__WORK REQUEST__. Only the lines below between the ones containing "Presentatoren (51, 2191)" and "Gemist (31, 2234)", inclusive, are to be reproduced, each exactly as it stands.

─── DATA UNDER STUDY

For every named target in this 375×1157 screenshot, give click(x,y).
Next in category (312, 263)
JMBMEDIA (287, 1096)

──────
─── DATA UNDER STUDY

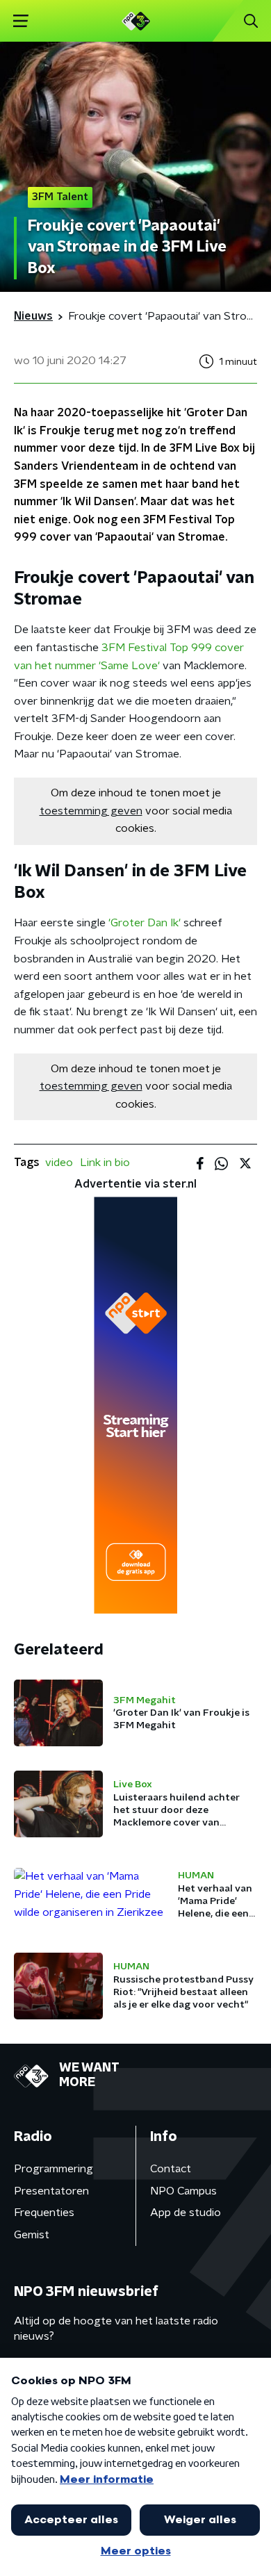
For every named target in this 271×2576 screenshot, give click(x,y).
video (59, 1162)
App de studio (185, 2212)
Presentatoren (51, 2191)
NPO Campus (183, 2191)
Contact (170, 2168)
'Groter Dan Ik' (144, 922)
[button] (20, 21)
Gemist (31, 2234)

──────

__TASK RESPONSE__.
Presentatoren (51, 2191)
NPO Campus (183, 2191)
Contact (170, 2168)
'Groter Dan Ik' (144, 922)
[button] (20, 21)
Gemist (31, 2234)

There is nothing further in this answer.